Light Propagation in Biological tissue using Monte Carlo Simulation

摘要

Non-invastve diagnosis is medicine has shown considerable attention in recent years. Several methods are already available for imaging the biological tissue like X-ray computerized tomography, magnetic resonance imaging and ultrasound imaging etc. But each has its own disadvantages. Optical tomography is one of the emerging methods in the field of medical imaging which is non-invasive in nature. The only problem that occurs in using light for imaging the tissue is that it is highly scattered inside tissue, so the propagation of light in tissue is not confined to straight lines as the case with X-ray tomography. So the need arises to understand the behavior of propagation of light in tissue. There are several methods for light interaction with tissue. These methods can be divided into two categories viz. deterministic methods and stochastic methods.

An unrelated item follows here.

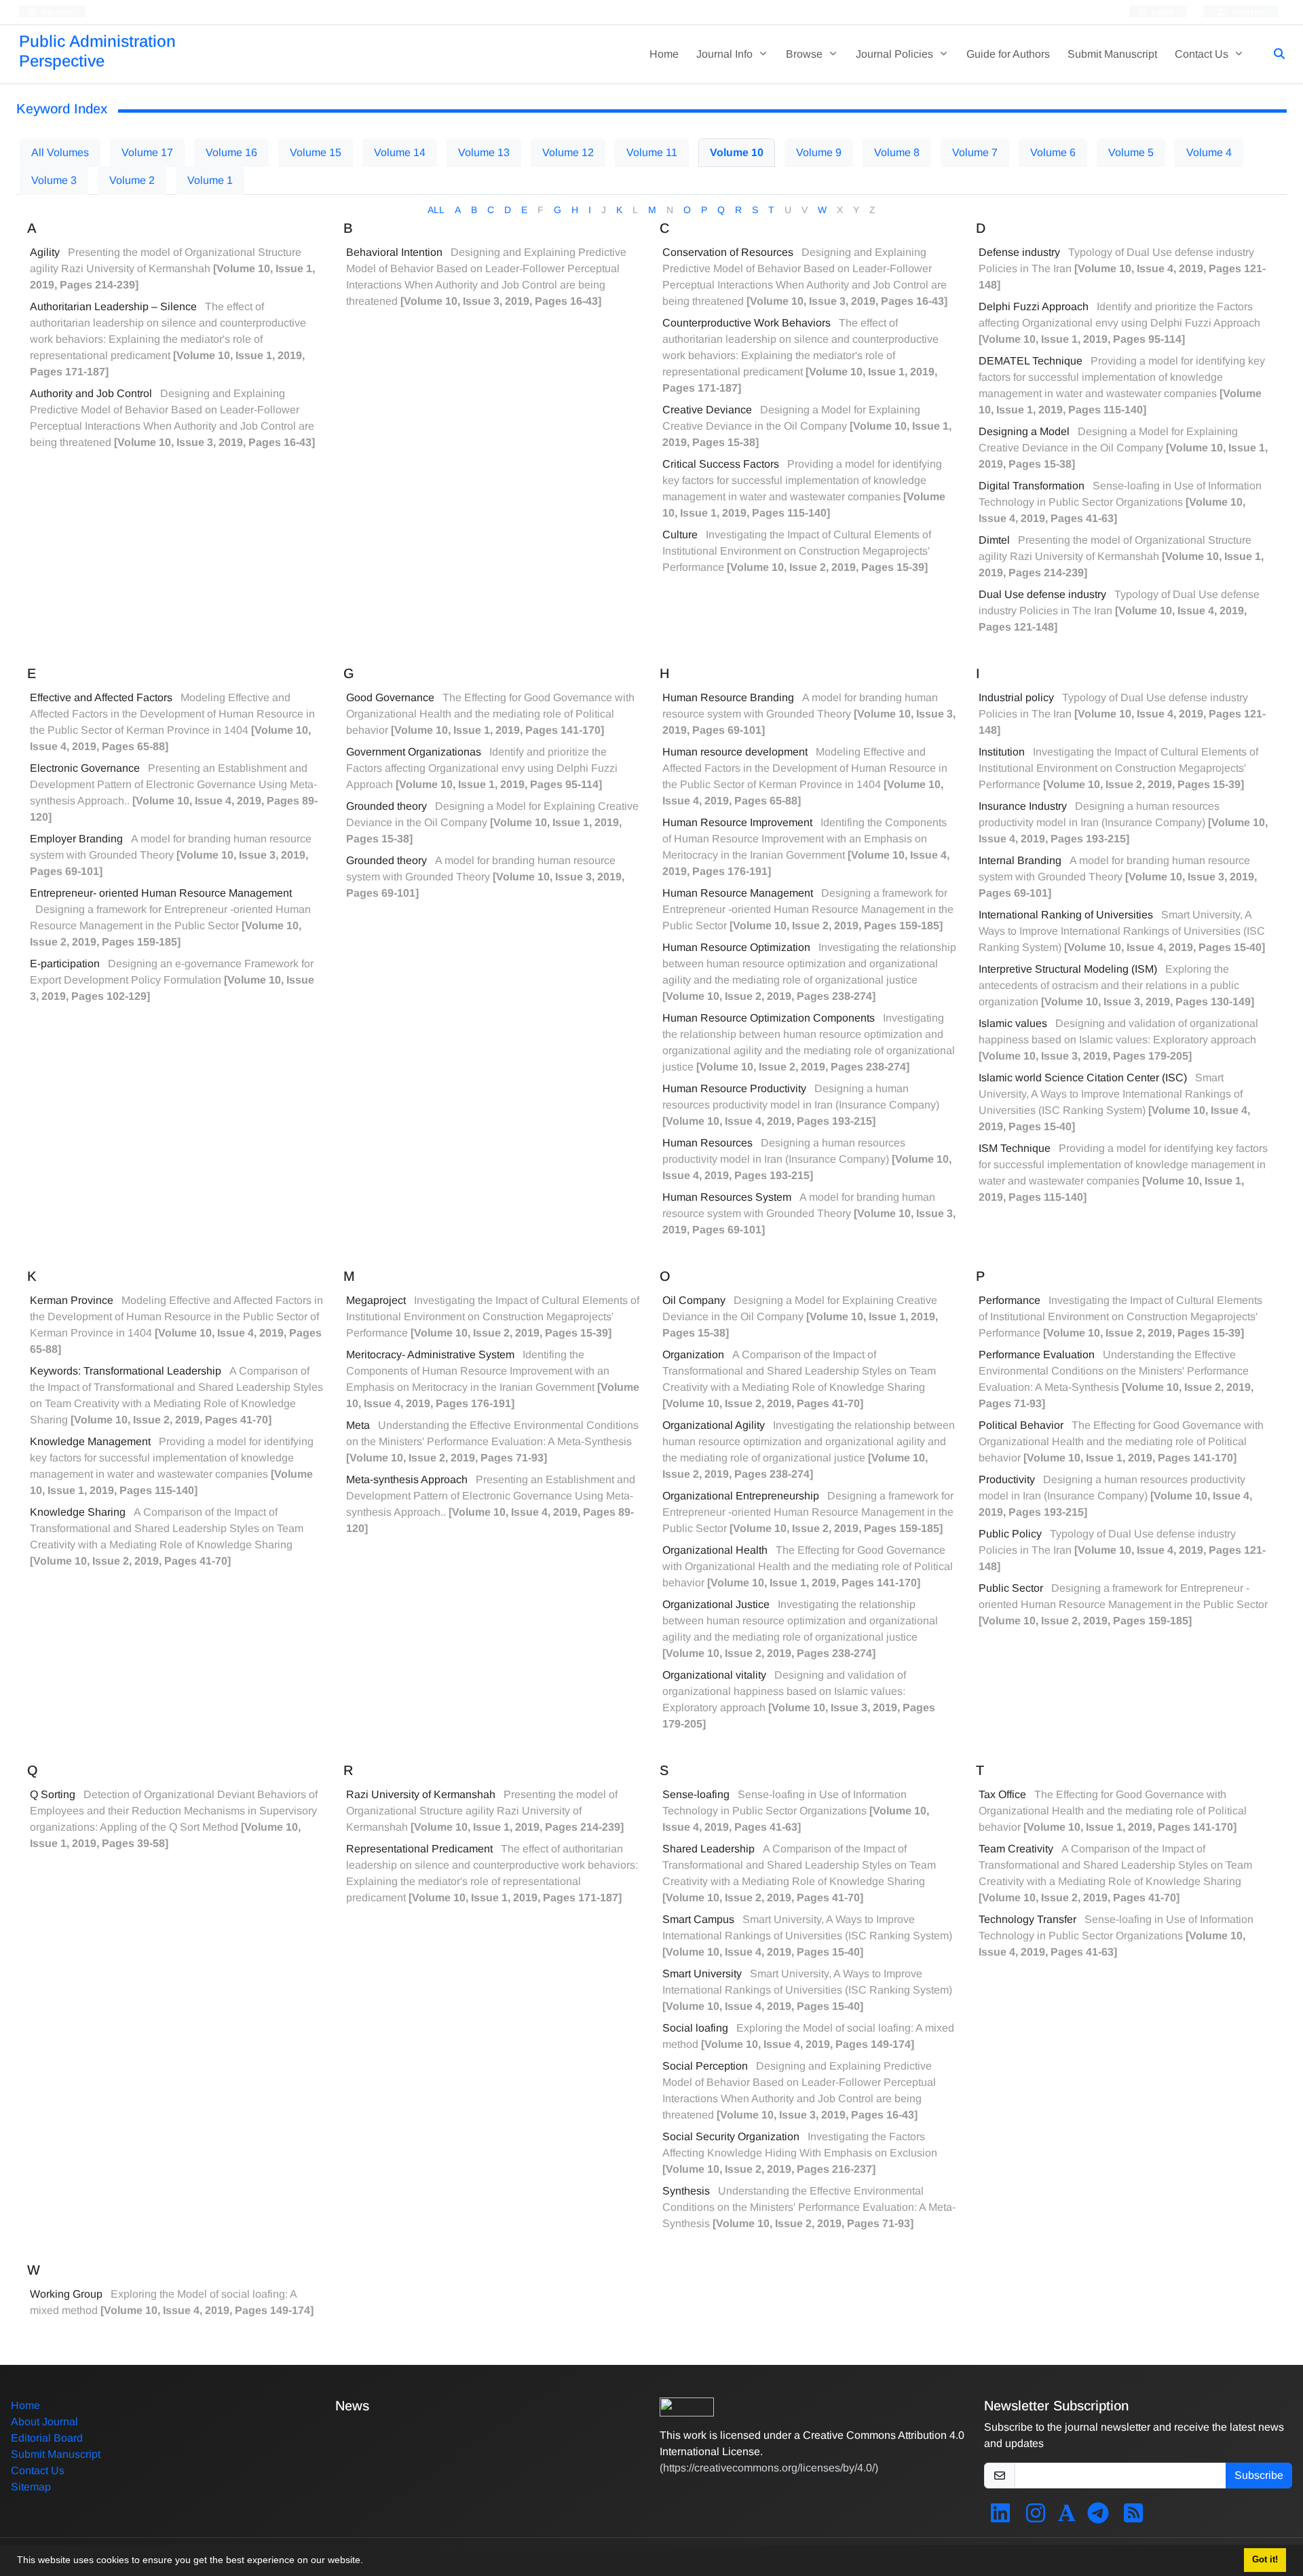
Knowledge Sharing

Deterministic methods involve the solution of radiative transfer equation (RTE) which is complex integrodifferential equation and is difficult to solve. Stochastic methods model the RTE through dealing individual interaction. The individual interactions are modeled explicitly by deriving probability density functions in random walk and Markov random field models. Monte Carlo method is stochastic method which is simple technique for simulation of light through tissue, In the Monte Carlo methods individual history of photons is simulated as they undergo scattering and absorption events in the biological tissue. This is continued until the photon is either absorbed or is emitted from the boundary of the tissue. The data obtained from the Monte Carlo simulation is the number of photons detected at different times which is known as temporal point spread function(TPSF), This TPSF is used by nonlinear optimization techniques to get the reconstruction of image.